6. Buat batasan diskusi yang dapat membatasi ide-ide baru.

Gary Johnson dikeluarkan dari debat Presiden AS pada tahun 2016 karena dia tidak memenuhi ambang batas suara yang diterapkan oleh Komisi Debat Presiden. Pada saat itu, Johnson secara konsisten memberikan suara pada 7%, tetapi aturan Komisi mengharuskan kandidat pihak ketiga untuk memilih 15% untuk dimasukkan. Namun, jika seorang kandidat menerima 5% suara nasional, partainya memenuhi syarat sebagai partai “besar” di Amerika Serikat. Sistem dua partai menciptakan pembatasan diskusi yang dapat membatasi ide-ide baru yang tersedia untuk masyarakat.

7. Sistem dua partai menciptakan pandangan politik yang tetap.

Kedua partai dalam sistem politik menciptakan platform yang membatasi jumlah ide yang tersedia pada topik tertentu. Pandangan-pandangan ini bersifat tetap, sering kali ditetapkan pada konvensi pesta setiap 4 tahun sekali. Itu berarti bahwa setiap warga negara dipaksa untuk memilih satu partai atau yang lain, bahkan jika tidak ada yang cocok dengan preferensi pribadinya. Pandangan-pandangan yang tetap ini juga mempersulit pihak-pihak dalam menanggapi perubahan opini publik yang mungkin terjadi.

8. Menghilangkan kemungkinan keputusan mayoritas dalam beberapa kasus.

Dalam sistem dua partai, partisipasi elektoral merupakan hal mendasar bagi proses tersebut. Jika partisipasi rendah dalam sistem politik ini, maka suara yang diterima partai pemenang hanyalah cerminan dari bagaimana minoritas penduduk ingin diwakili. Dan karena pemilih rata-rata hanya memberikan suara pada beberapa masalah pribadi yang penting, mereka akan memilih partai yang memenuhi kebutuhan utama mereka, bahkan jika mereka tidak setuju dengan sikap partai lainnya tentang masalah tersebut.

9. Sistem dua partai menciptakan pemerintahan yang tidak konsisten.

Ketika satu pihak kehilangan kekuasaan dalam sistem dua partai, kebijakannya sering terbalik, karena pihak lain memiliki pandangan terbalik tentang bagaimana segala sesuatunya harus dikelola. Amerika Serikat telah melihat ini di Administrasi Trump, dengan upayanya untuk menyalahgunakan Undang-Undang Perawatan Terjangkau, mengubah program DACA, dan membalikkan peraturan dan perintah eksekutif lainnya. Pemerintahan Obama juga melakukan hal yang sama. Ini adalah pola yang berulang, yang mengarah pada perubahan kebijakan tingkat tinggi yang membuat sulit untuk menciptakan perubahan sosial yang diperlukan.
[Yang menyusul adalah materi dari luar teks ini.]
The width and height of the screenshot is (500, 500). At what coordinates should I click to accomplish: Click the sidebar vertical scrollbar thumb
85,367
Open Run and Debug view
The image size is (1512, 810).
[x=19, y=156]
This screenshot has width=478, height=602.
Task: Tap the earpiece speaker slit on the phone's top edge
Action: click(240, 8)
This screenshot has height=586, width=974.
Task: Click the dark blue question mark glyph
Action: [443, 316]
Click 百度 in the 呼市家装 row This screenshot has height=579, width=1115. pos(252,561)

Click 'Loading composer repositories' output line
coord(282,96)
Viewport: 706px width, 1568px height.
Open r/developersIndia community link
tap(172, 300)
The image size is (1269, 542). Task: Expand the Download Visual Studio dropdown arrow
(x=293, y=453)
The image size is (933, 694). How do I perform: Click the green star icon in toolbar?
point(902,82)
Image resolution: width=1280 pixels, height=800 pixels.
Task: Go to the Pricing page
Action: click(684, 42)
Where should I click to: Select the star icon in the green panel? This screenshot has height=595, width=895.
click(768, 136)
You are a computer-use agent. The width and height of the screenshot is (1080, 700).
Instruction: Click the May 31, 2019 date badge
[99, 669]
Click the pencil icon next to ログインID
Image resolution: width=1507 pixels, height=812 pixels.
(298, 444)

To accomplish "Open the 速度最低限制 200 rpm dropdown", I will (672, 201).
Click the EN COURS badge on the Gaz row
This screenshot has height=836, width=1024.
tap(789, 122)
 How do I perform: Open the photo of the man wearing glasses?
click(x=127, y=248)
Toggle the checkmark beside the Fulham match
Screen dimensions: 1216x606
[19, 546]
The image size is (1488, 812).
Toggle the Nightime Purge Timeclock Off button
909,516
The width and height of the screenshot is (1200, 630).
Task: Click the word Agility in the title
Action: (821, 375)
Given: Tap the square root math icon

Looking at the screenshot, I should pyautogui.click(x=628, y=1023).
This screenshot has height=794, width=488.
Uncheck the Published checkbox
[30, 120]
Kelebihan dan kekurangan sistem politik dua partai membuat pemungutan suara lebih mudah. Ini mengurangi kebutuhan akan koalisi dan dapat mendorong kerja sama. Pada saat yang sama, hal itu juga dapat mendorong stagnasi dan kelambanan di pihak pemerintah. Tidak ada sistem pemerintahan yang sempurna. Akan selalu ada tantangan yang harus dihadapi dengan sistem dua partai. Jika dikontrol dengan hati-hati, itu bisa menjadi struktur win-win.